N° RG 21/08409 - N° Portalis DBVX-V-B7F-N6P2

Décision du TJ hors JAF, JEX, JLD, J. EXPRO, JCP de ROANNE au fond du 21 octobre 2021

RG : 19/00679

[O]

[S]

C/

[U]

[F]

RÉPUBLIQUE FRANÇAISE

AU NOM DU PEUPLE FRANÇAIS

COUR D'APPEL DE LYON

8ème chambre

ARRÊT DU 25 Septembre 2024

APPELANTS :

M. [J] [O]

né le 13 juin 1978 à [Localité 5]

[Adresse 1]

[Localité 2]

Mme [D] [S] épouse [O]

née le 17 février 1977 à [Localité 7]

[Adresse 1]

[Localité 2]

Représentés par Me Philippe NOUVELLET de la SCP JACQUES AGUIRAUD ET PHILIPPE NOUVELLET, avocat au barreau de LYON, toque : 475

Ayant pour avocat plaidant Me Jean- Louis ROBERT de la SELARL ROBERT, avocat au barreau de ROANNE

INTIMÉS :

M. [Z] [U]

né le 02 Février 1958 à [Localité 7]

[Adresse 3]

[Localité 4]

Mme [W] [F]

née le 11 Septembre 1973 à [Localité 7]

[Adresse 3]

[Localité 4]

Représentée par Me Sylvain SENGEL de la SELARL SELARL AD JUSTITIAM, avocat au barreau de ROANNE

* * * * * *

Date de clôture de l'instruction : 12 Décembre 2022

Date des plaidoiries tenues en audience publique : 12 Juin 2024

Date de mise à disposition : 19 Septembre 2024 prorogée au 25 Septembre 2024

Composition de la Cour lors des débats et du délibéré :

- Bénédicte BOISSELET, président

- Véronique MASSON-BESSOU, conseiller

- Véronique DRAHI, conseiller

assistés pendant les débats de William BOUKADIA, greffier

A l'audience, un membre de la cour a fait le rapport,

Arrêt Contradictoire rendu publiquement par mise à disposition au greffe de la cour d'appel, les parties en ayant été préalablement avisées dans les conditions prévues à l'article 450 alinéa 2 du code de procédure civile,

Signé par Bénédicte BOISSELET, président, et par William BOUKADIA, greffier, auquel la minute a été remise par le magistrat signataire.

* * * *

EXPOSÉ DU LITIGE

Propriétaires depuis novembre 2008 d'un ancien corps de ferme situé [Adresse 6]» à [Localité 4], M. [J] [O] et Mme [D] [S] son épouse ont entrepris divers travaux en vue de sa réhabilitation en habitation individuelle.

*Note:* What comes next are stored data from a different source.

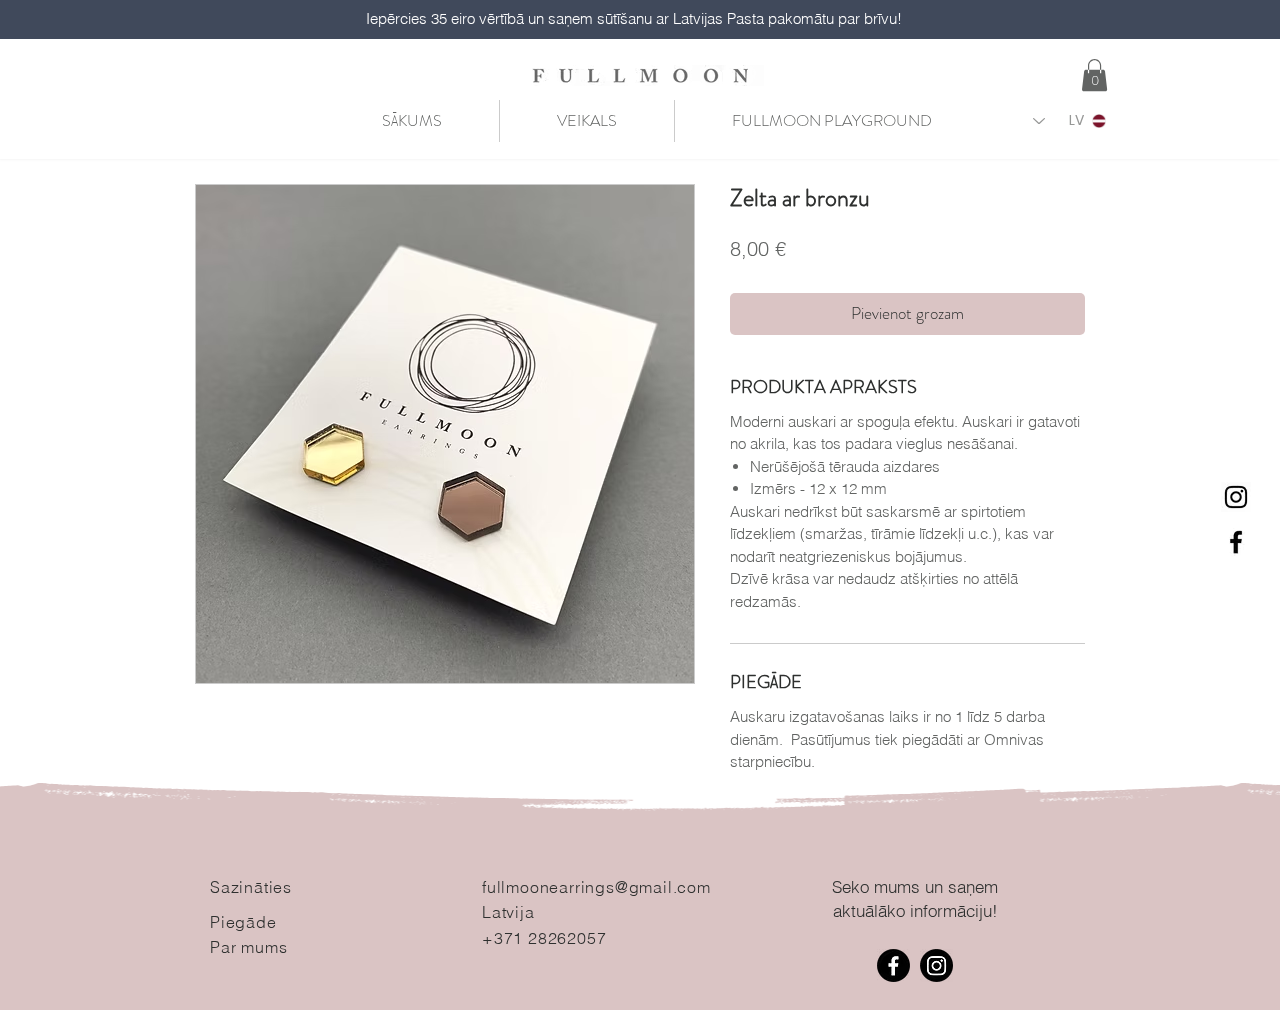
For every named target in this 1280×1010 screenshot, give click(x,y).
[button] (1094, 75)
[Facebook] (893, 965)
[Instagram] (936, 965)
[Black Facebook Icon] (1236, 542)
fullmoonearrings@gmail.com (596, 887)
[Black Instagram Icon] (1236, 497)
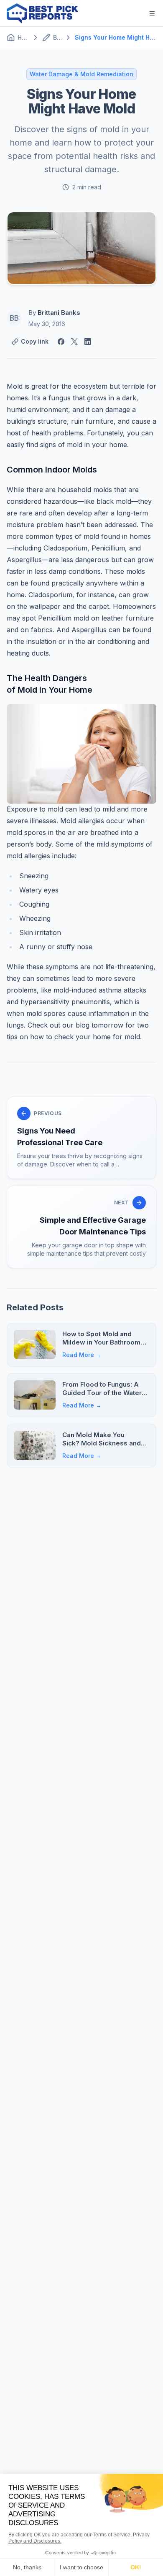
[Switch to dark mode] (132, 13)
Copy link (34, 341)
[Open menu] (152, 13)
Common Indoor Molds (52, 470)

Par acte du 30 mai 2016 reçu en l'étude de Maître [K], notaire à [Localité 7], M. et Mme [O] ont vendu leur bien immobilier à M. [Z] [U] et Mme [W] [F] au prix de 170'000 €.

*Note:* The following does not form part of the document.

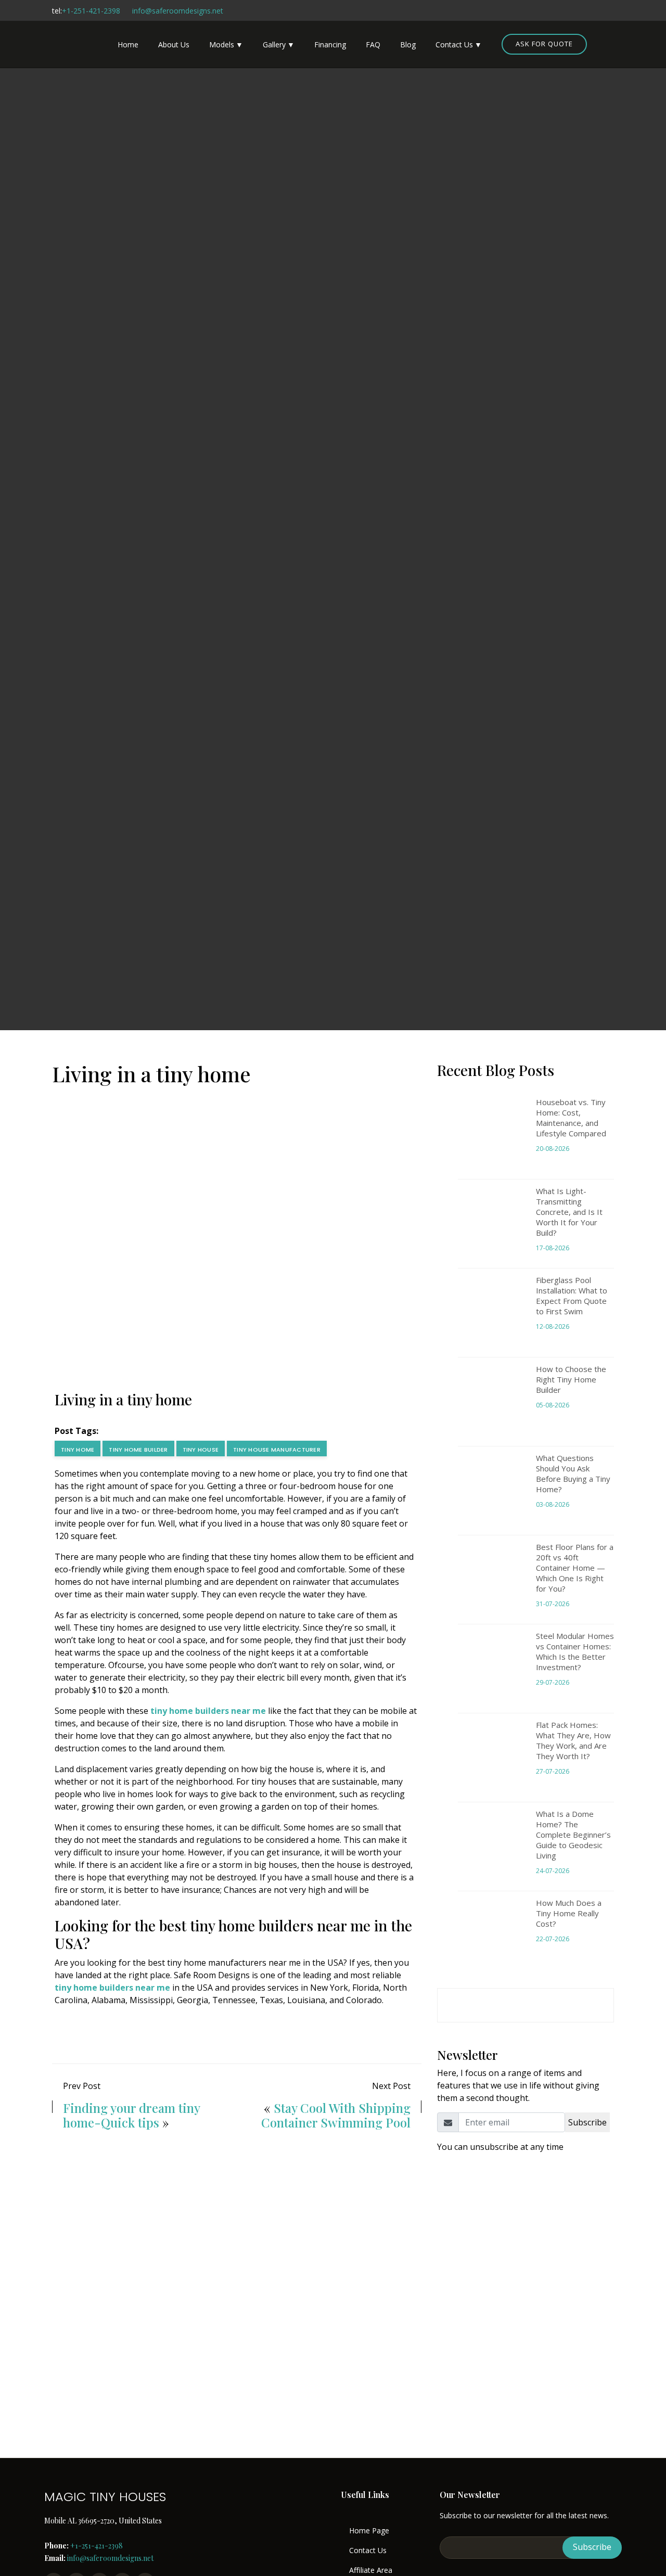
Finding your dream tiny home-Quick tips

Se plaignant de divers désordres affectant les lieux, M. [U] et Mme [F] ont sollicité et obtenu, par ordonnance de référé rendue le 22 juin 2017, une mesure d'expertise judiciaire confiée à Mme [A] [V] [I], laquelle a déposé son rapport définitif le 2 mai 2019.

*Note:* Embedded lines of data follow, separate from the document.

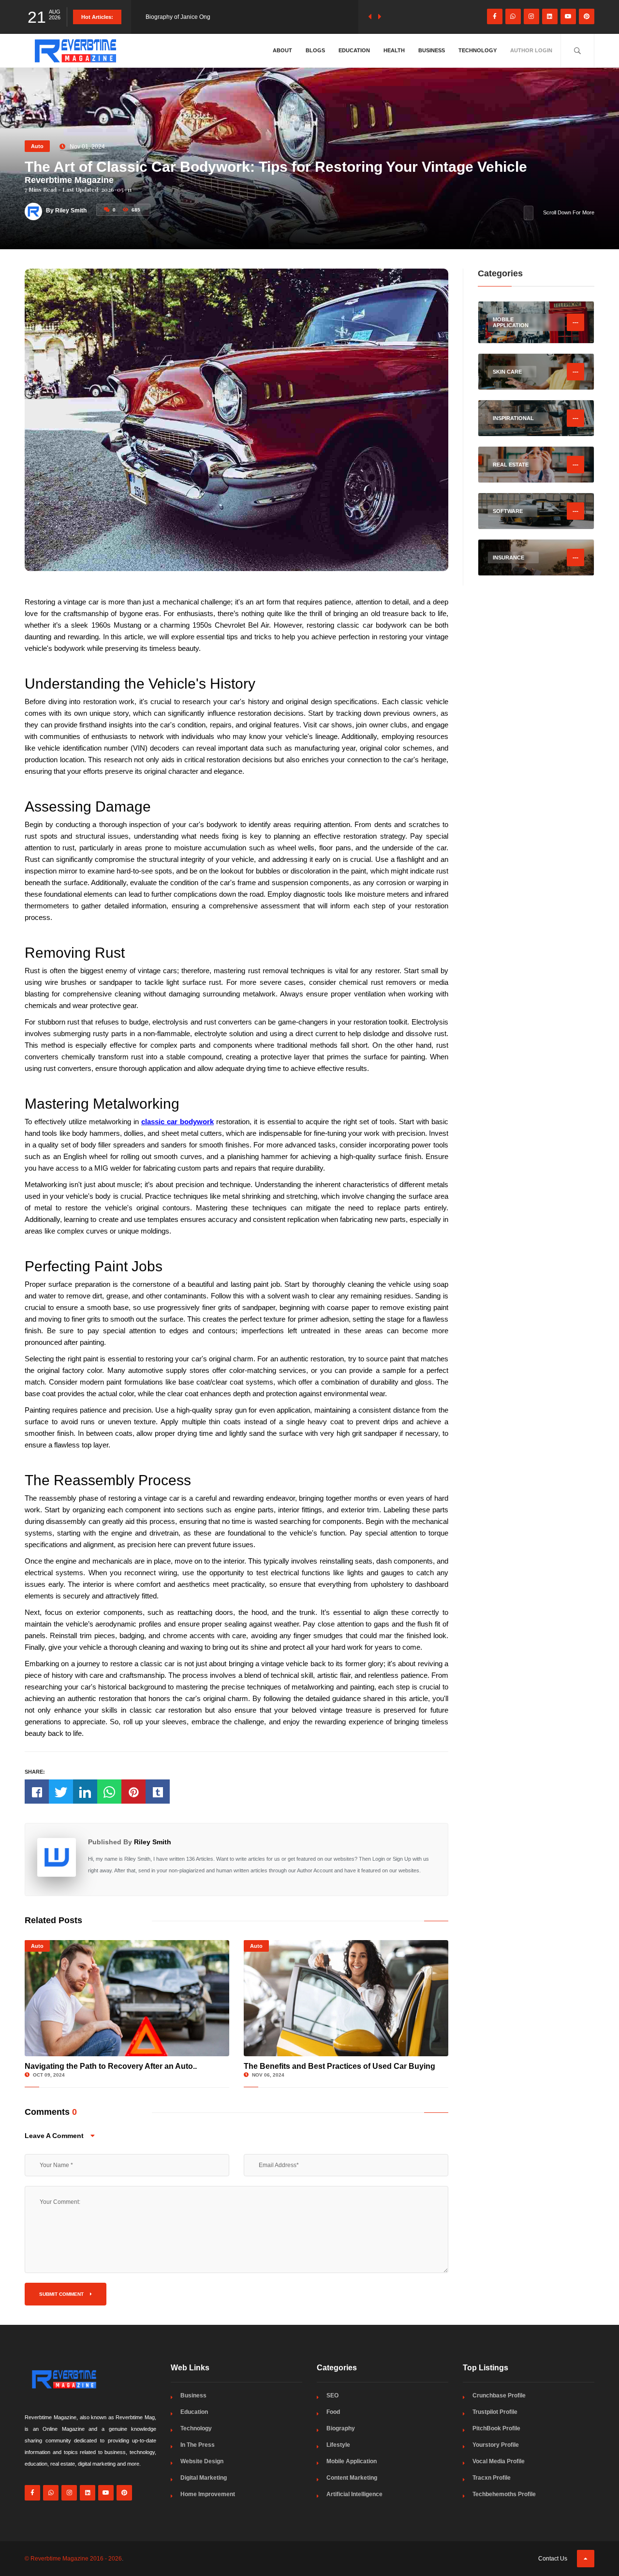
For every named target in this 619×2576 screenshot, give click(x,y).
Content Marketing (351, 2477)
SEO (332, 2395)
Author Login (531, 50)
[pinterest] (586, 16)
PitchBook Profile (496, 2428)
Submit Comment (62, 2294)
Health (394, 50)
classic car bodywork (177, 1121)
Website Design (201, 2461)
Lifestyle (338, 2444)
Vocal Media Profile (498, 2461)
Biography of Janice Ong (178, 17)
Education (354, 50)
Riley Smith (152, 1842)
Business (431, 50)
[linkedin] (550, 16)
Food (333, 2412)
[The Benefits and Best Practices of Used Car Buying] (346, 1998)
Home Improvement (207, 2494)
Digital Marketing (203, 2477)
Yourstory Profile (495, 2444)
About (282, 50)
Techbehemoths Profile (504, 2494)
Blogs (315, 50)
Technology (477, 50)
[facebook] (494, 16)
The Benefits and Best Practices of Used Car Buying (339, 2066)
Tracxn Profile (491, 2477)
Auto (37, 146)
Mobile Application (351, 2461)
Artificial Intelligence (354, 2494)
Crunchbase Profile (499, 2395)
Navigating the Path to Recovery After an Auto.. (111, 2066)
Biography (340, 2428)
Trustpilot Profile (494, 2412)
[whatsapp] (513, 16)
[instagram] (531, 16)
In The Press (197, 2444)
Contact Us (552, 2558)
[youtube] (568, 16)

Par ordonnance du 12 août 2019, M. [U] et Mme [F] ont été autorisés à faire inscrire une hypothèque judiciaire provisoire sur plusieurs biens appartenant à M. et Mme [O] et, par exploit du 12 septembre 2019, ils ont fait assigner ces derniers au fond.

Par jugement rendu le 21 octobre 2021, le Tribunal Judiciaire de Roanne a statué ainsi':

Condamne M. [J] [O] et Mme [D] [S] épouse [O] à payer à M. [U] et Mme [F] unis d'intérêt la somme de 77'800 € à titre de dommages- intérêts sur le fondement de l'article 1792-1 du code civil ;

Condamne M. [J] [O] et Mme [D] [S] épouse [O] à payer à M. [U] et Mme [F] unis d'intérêt la somme de 10'700 € à titre de dommages- intérêts sur le fondement de la garantie des vices cachés ;

Condamne M. [J] [O] et Mme [D] [S] épouse [O] à payer à M. [U] et Mme [F] unis d'intérêt la somme de 3'000 € en application des dispositions de l'article 700 du Code de procédure civile ;

Valide l'hypothèque judiciaire ordonnée provisoirement le 12 ao0t 2019 ;

Condamne les défendeurs aux entiers dépens de l'instance, en ce inclus le coût de l'expertise ordonnée en référés ;

Rejette toutes autres demandes ;

Ordonne l'exécution provisoire de sa décision.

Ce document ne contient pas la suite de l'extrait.